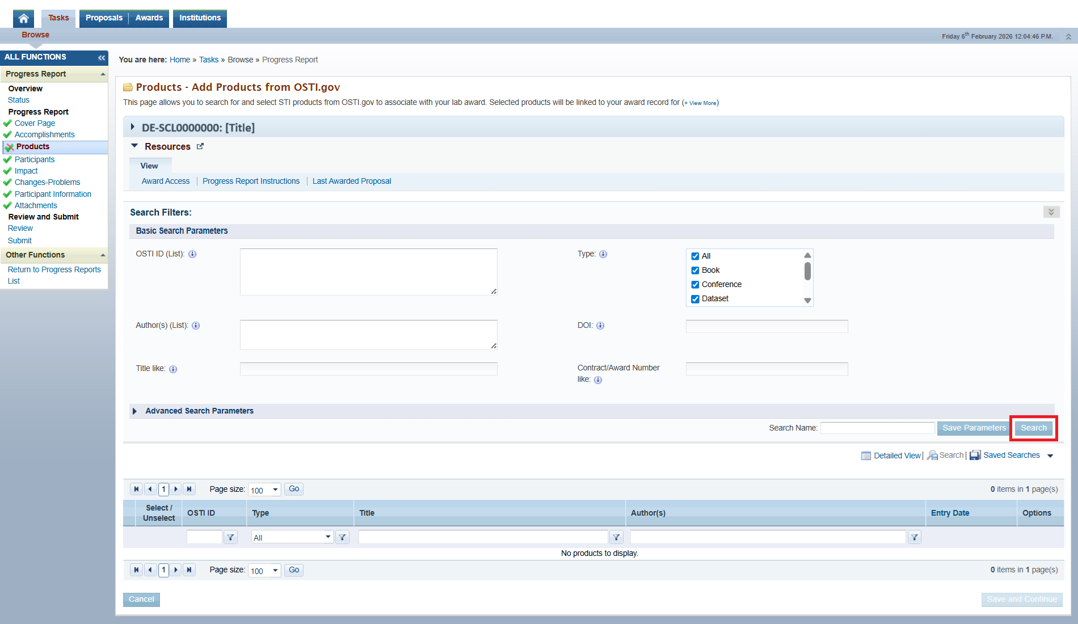Open the Institutions tab
The height and width of the screenshot is (624, 1078).
pyautogui.click(x=200, y=18)
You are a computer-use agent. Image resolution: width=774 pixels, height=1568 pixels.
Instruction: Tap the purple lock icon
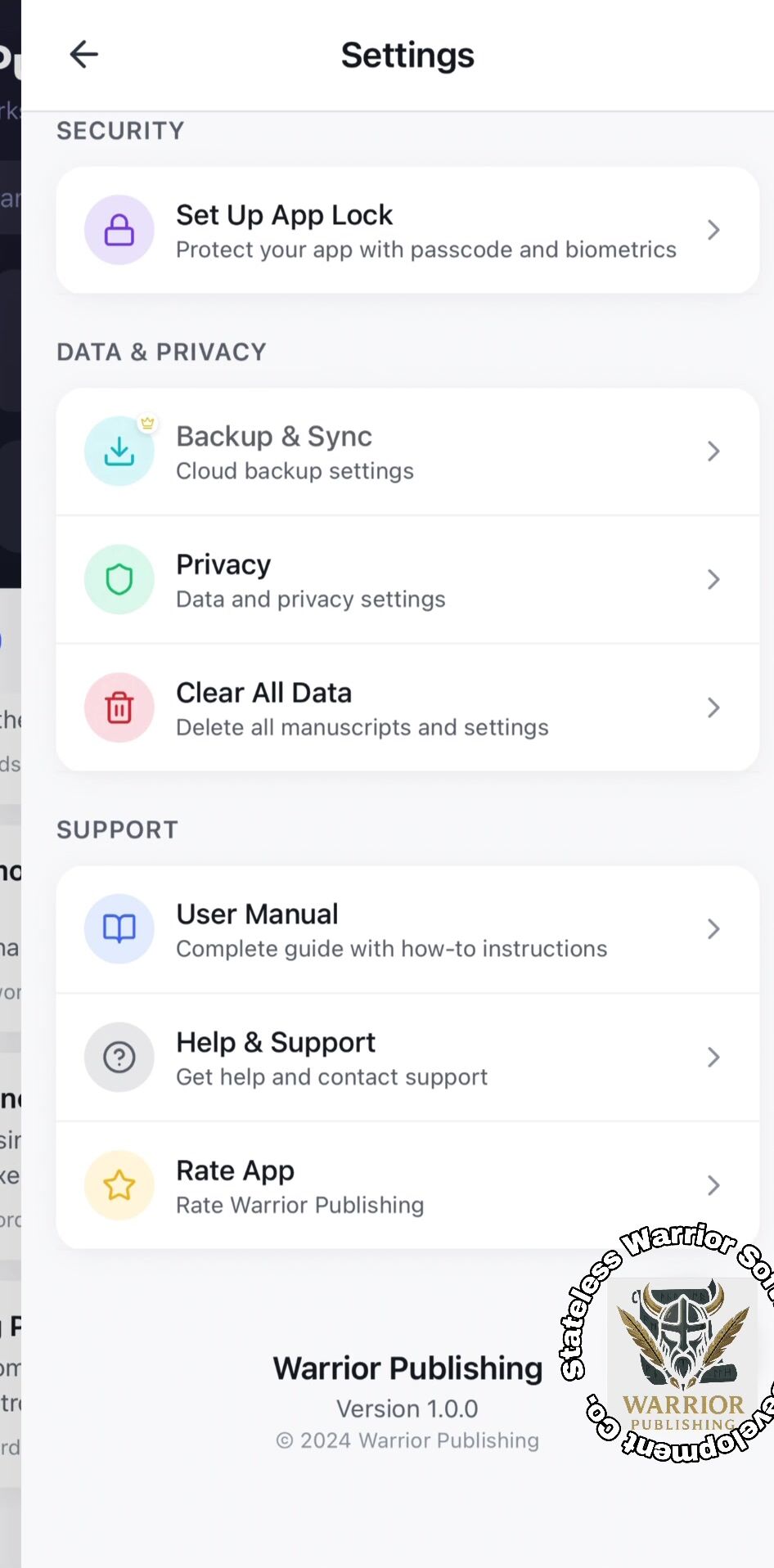click(119, 230)
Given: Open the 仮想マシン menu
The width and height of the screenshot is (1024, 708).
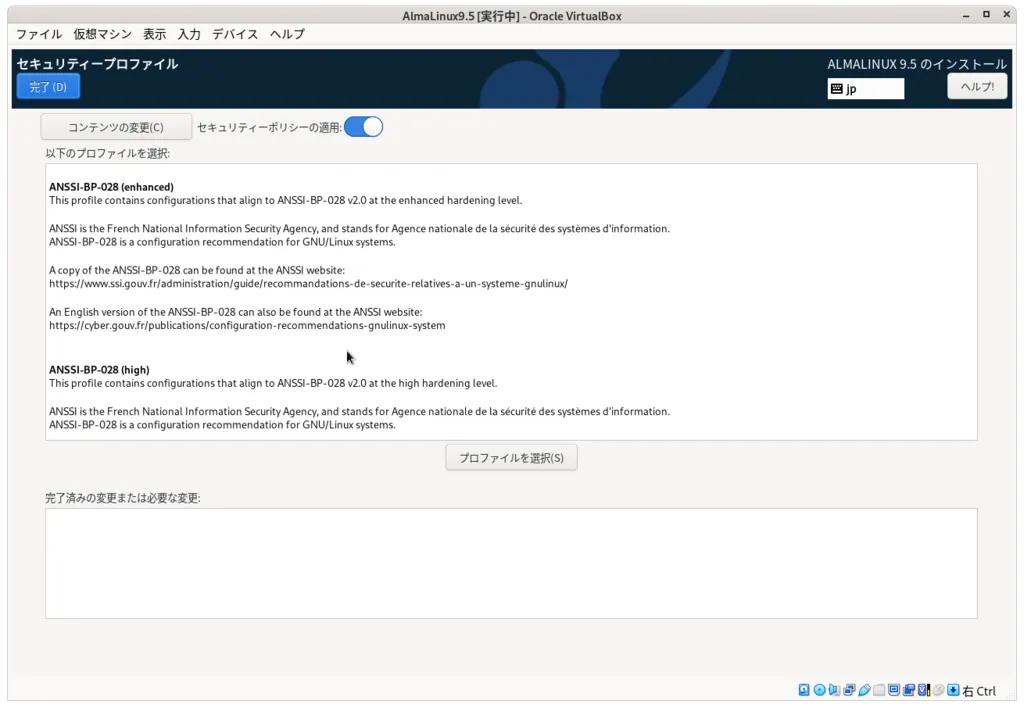Looking at the screenshot, I should click(102, 34).
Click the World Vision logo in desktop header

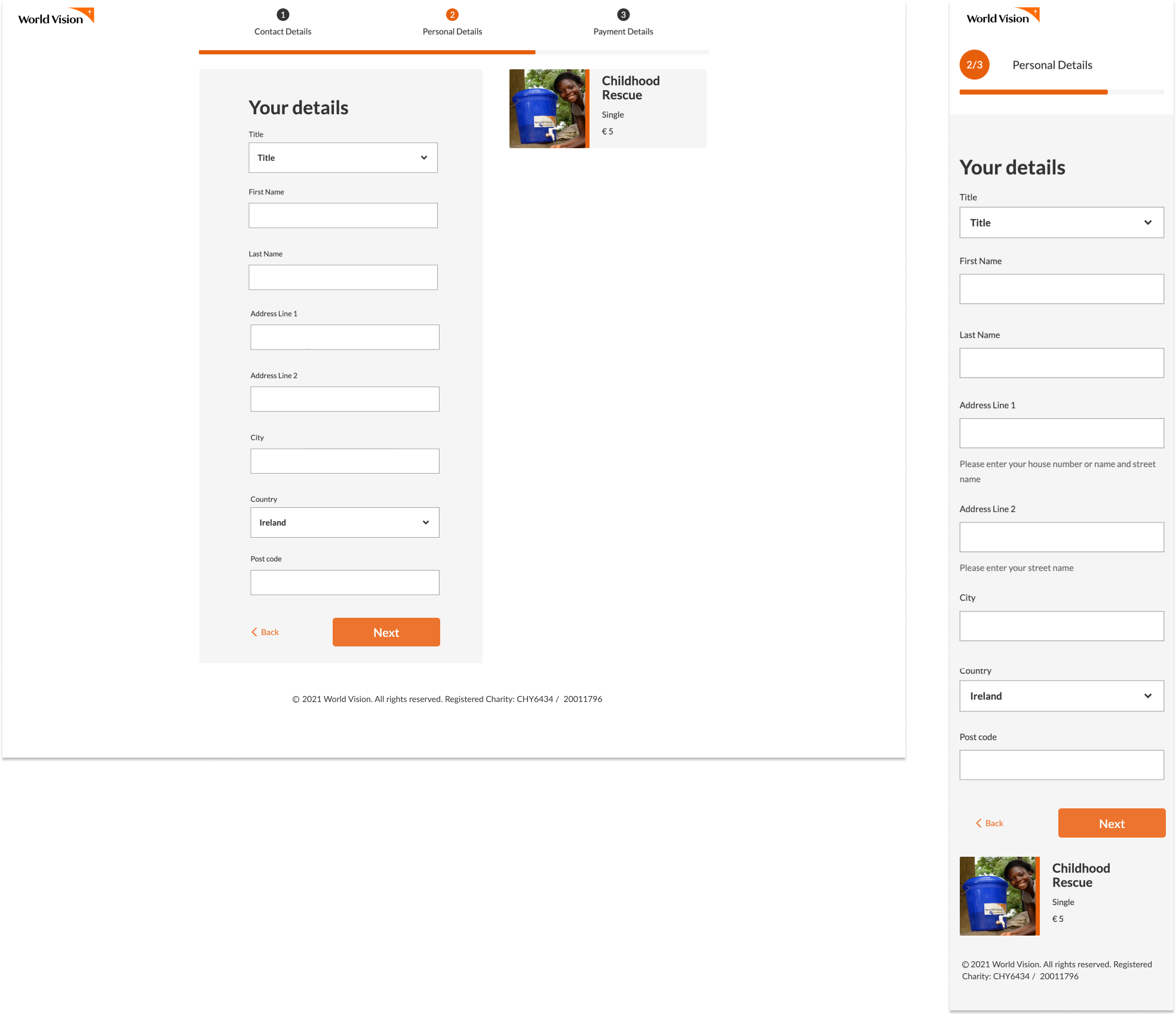coord(56,16)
☆ ☆ ☆ ☆
Write out exactly the lines from the one containing "Instruction: Tap the purple lock icon" through the end of the records above, both included, leaving all pictures out.

Instruction: Tap the purple lock icon
click(119, 230)
Given: Open the 仮想マシン menu
The width and height of the screenshot is (1024, 708).
Looking at the screenshot, I should click(102, 34).
Click the World Vision logo in desktop header

coord(56,16)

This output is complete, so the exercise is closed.